Monday, January 28, 2019

The four types of music subscription models in 2019 | Music Business Worldwide

The MBW Review offers our take on some of the music biz’s biggest recent goings-on. This time, following an array of headlines – including the news that Sony is launching its own music streaming service in Japan – Cherie Hu takes an analytical approach to the modern marketplace. The MBW Review is supported by Instrumental.

There’s a widespread perception that paid streaming subscriptions have become recorded music’s lifeline, restoring the sector to a state of growth and driving its ongoing global expansion.

In fact, the influence of paid music streaming is so powerful that the word “Spotify” now serves as a shorthand across several industries for a supposedly more convenient, streamlined user experience built on content aggregation: think “Spotify for news,” “Spotify for audiobooks,” even “Spotify for comics.”

Capitalizing on this positive association, both Universal Music and Sony Music have also announced plans to build their own streaming products, part of which will revolve around individual artists.

But while a subscription model might be the new table stakes for staying competitive, it’s certainly not sufficient for success—and the music industry presents a exemplary case study.

Consider how Spotify and Apple Music continue to grow at an accelerating pace, but the likes of YouTube Music and Tidal are falling far behind.

Or how major labels have repeatedly tried to launch and maintain their own shared streaming services over the past few decades, to no avail (remember Pressplay and MusicNet?).

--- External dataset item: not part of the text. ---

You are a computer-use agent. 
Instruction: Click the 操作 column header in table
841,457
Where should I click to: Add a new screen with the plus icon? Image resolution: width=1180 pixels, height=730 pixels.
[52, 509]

Or how even the biggest celebrities with tens of millions of followers have difficulties maintaining their own branded subscription apps.

In all of the above examples, companies either mischaracterize the kind of work that goes into running a subscription business, or wrongly assume that the brand value and user loyalty of a company like Spotify or Napster is easily transferable merely by stealing their business model.

In reality, taking on a subscription model in music will work only if the added benefits align with the core value that the product in question has already been delivering to its most loyal users.

With this approach in mind, there is a diversity of subscription services that can thrive in the music industry in 2019, beyond just the all-you-can-eat, pro-rata-payment Spotify model – with the proper execution.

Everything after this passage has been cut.